Orang Asing: "Kalian orang Tionghoa memang orang yang pekerja keras." "Tionghoa: "Bagaimana bisa?" "Orang Asing: "Setiap kali aku berjalan di jalan di pagi hari, aku sering melihat papan di pinggir jalan dengan dua karakter besar 'Sarapan,' yang mengingatkan orang di jalan agar tidak terlambat." "Komentar Orang Asing tentang Orang Asing
\Saat aku pertama kali tiba di Amerika, beberapa teman sekelas Tionghoa mengundangku ke restoran Tionghoa untuk menyambutku dan membersihkan diriku." Xiao Lin melihat beberapa orang asing di meja sebelah menggunakan sumpit dan berkata, "Semakin banyak orang asing yang sekarang tahu cara menggunakan sumpit!" Xiao Wang melanjutkan, "Orang asing itu tidak hanya tahu cara menggunakan sumpit, tapi juga cara memesan piring.

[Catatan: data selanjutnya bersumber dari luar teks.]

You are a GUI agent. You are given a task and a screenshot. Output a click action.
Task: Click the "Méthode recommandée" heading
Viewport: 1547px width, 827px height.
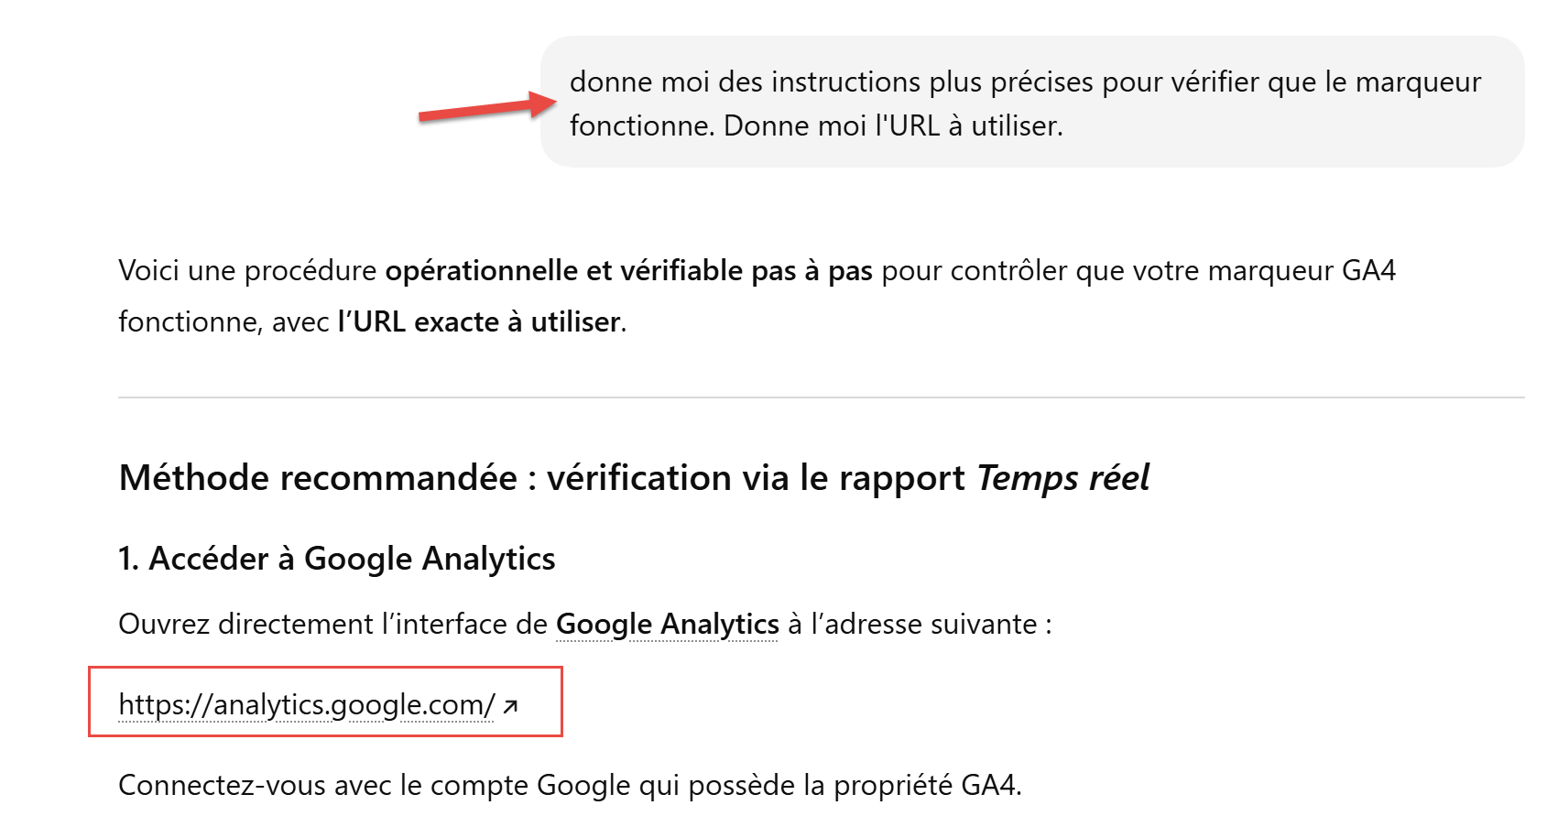click(318, 478)
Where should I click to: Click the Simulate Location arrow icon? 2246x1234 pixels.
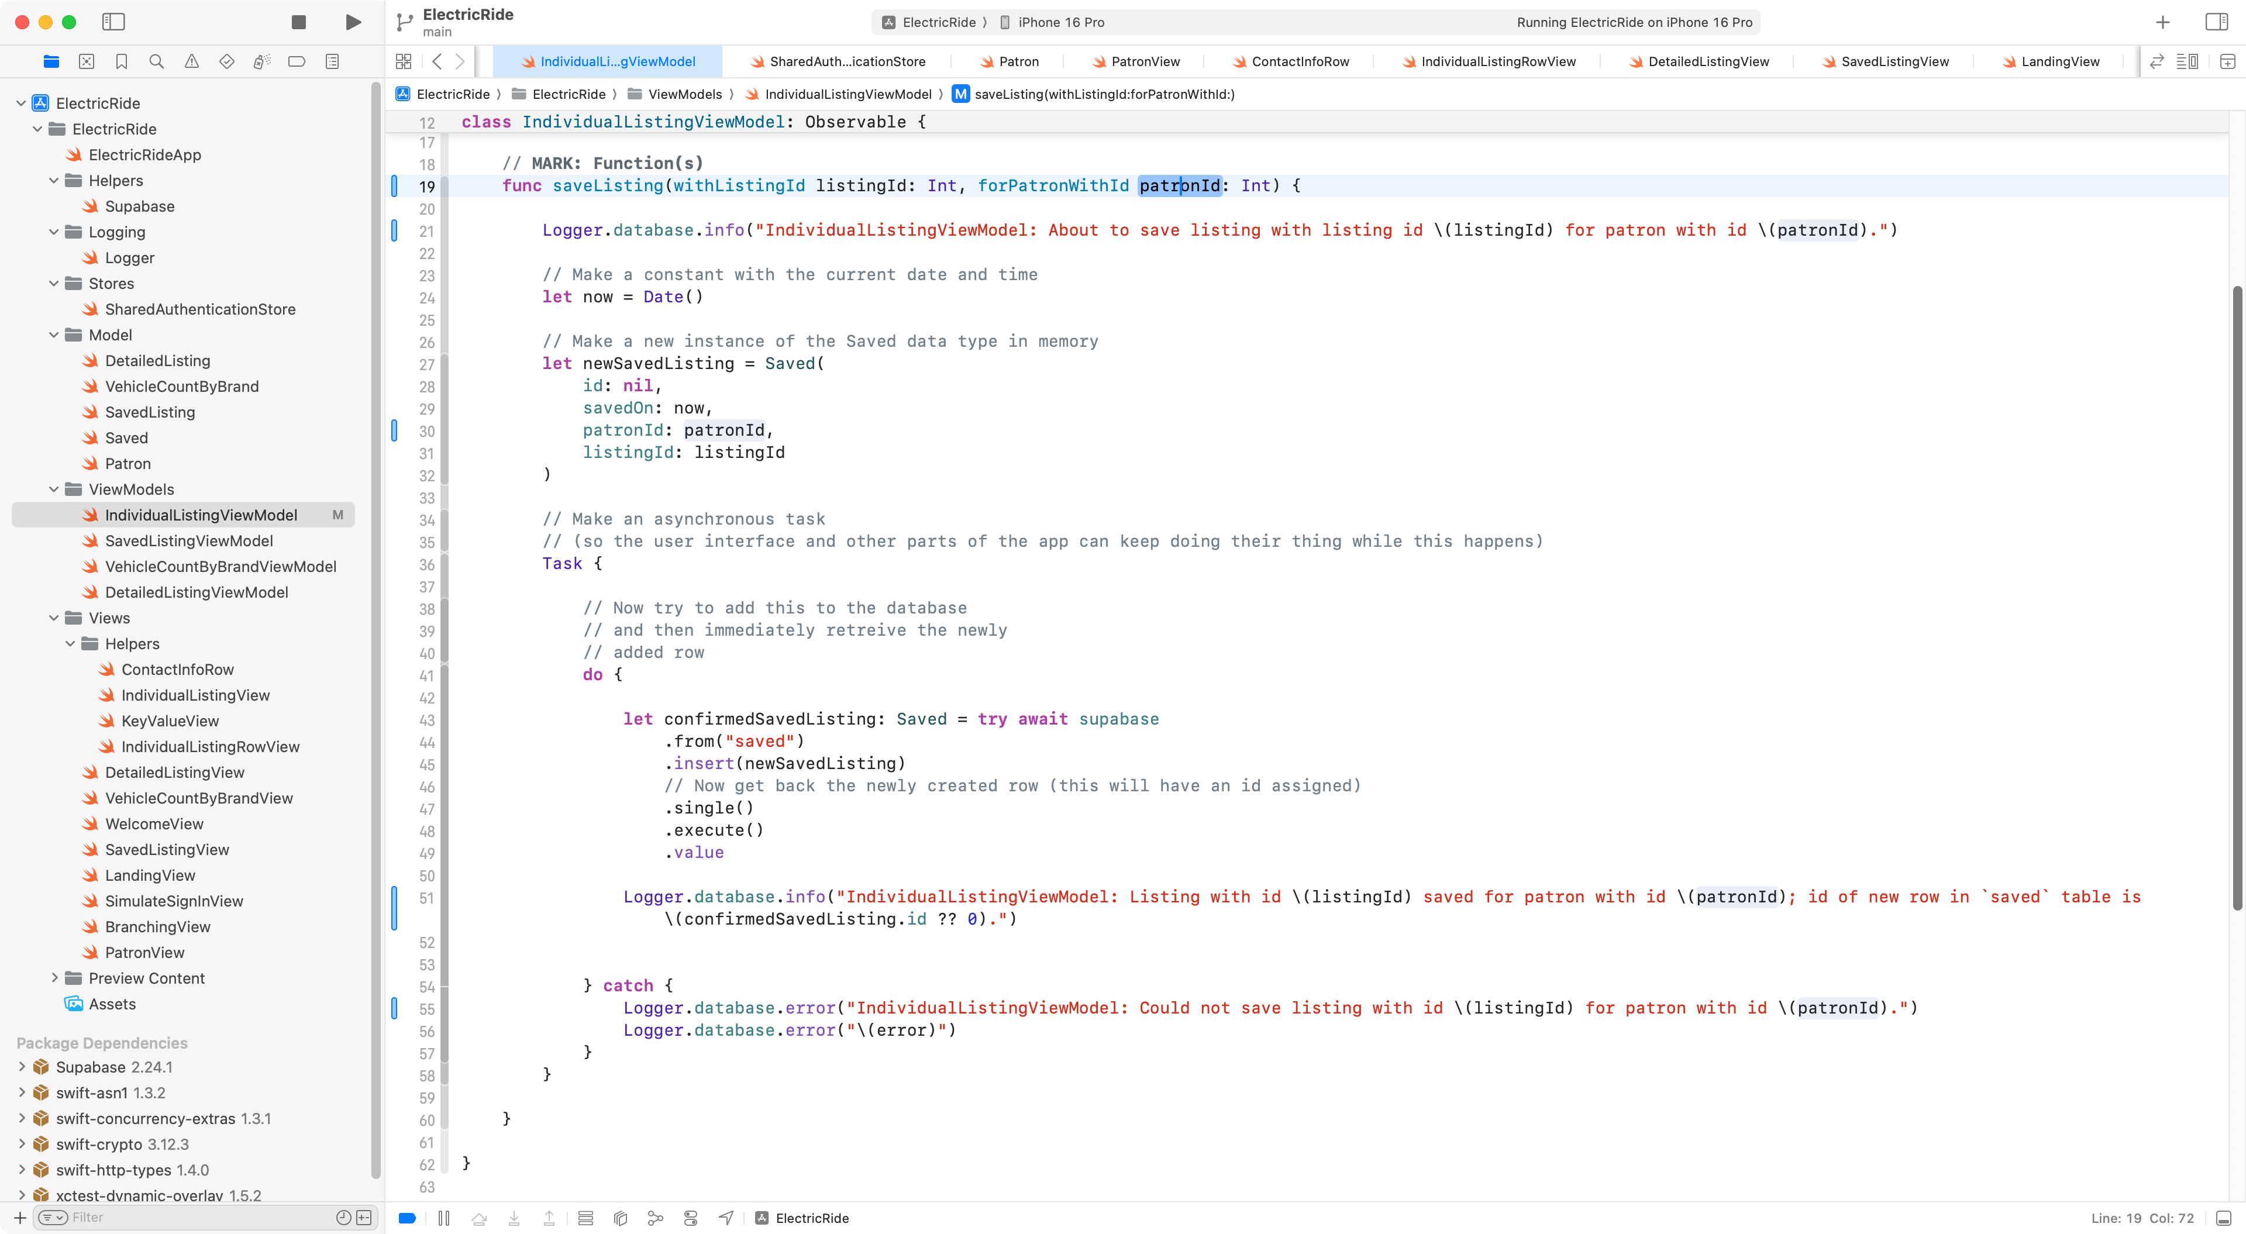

Mereka tidak hanya tahu cara memesan sumpit atau lumpia. "Tepat saat Xiao Zhang hendak berbicara, seorang orang asing di meja sebelah, yang sudah cukup makan dan mabuk, perlahan berjalan ke meja kami dan, dengan aksen khas Beijing, berkata, "Tolong pahami ini, di sini, kalian adalah orang asing." "Tiga pertarungan" Seorang teman Amerika kembali ke China dan memintanya berbagi kesannya. Dia berkata, "Makan di sini berarti bertarung tiga kali untuk satu kali makan." Dia menjelaskan, "Begitu kami masuk restoran, untuk menyerahkan tempat duduk, tuan rumah dan tamu mulai saling menarik. Kemudian hidangan disajikan, dan tuan rumah serta tamu harus saling mendorong untuk menghalangi meja. Pada akhirnya, untuk membayar tagihan, pertarungan sengit dan mendebarkan pecah." "\Tak terkendali\Seorang mahasiswa asing berpartisipasi dalam "Kontes Pidato Mandarin" di suatu tempat di daratan Tiongkok. Pernyataan pembukaannya adalah: "Hadirin sekalian, pertama-tama, saya harus meminta maaf kepada Anda semua atas bahasa Mandarin saya yang malang. Hubungan saya dengan bahasa negara Anda seperti hubungan saya dengan istri saya—saya sangat menyukainya, namun saya tidak bisa mengendalikannya. ”
Kisah lucu orang asing yang tidak kamu ketahui
×
❮
❯
Balasan (1)
Bertahun-tahun yang lalu, saya juga menemukan postingan yang mirip dengan yang dibuat oleh TS (poster asli). Saat itu saya merasa TS sangat konyol, saya hanya tertawa sinis dan pergi. Bertahun-tahun kemudian, ketika saya melihat postingan yang sangat konyol itu dinaikkan menjadi postingan yang penting dan dipasang di atas, saya baru menyesal. Oleh karena itu, setiap kali saya bisa berada di barisan teratas, tidak peduli seberapa konyol postingan itu, saya selalu menyalin dan menempelkan kalimat ini, untuk memperingatkan pembuat postingan di bawah: jika kalian tidak membalas, kelak kalian akan menyesal. Bukan untuk alasan lain, hanya untuk satu kalimat: Siapa tahu nanti jadi viral?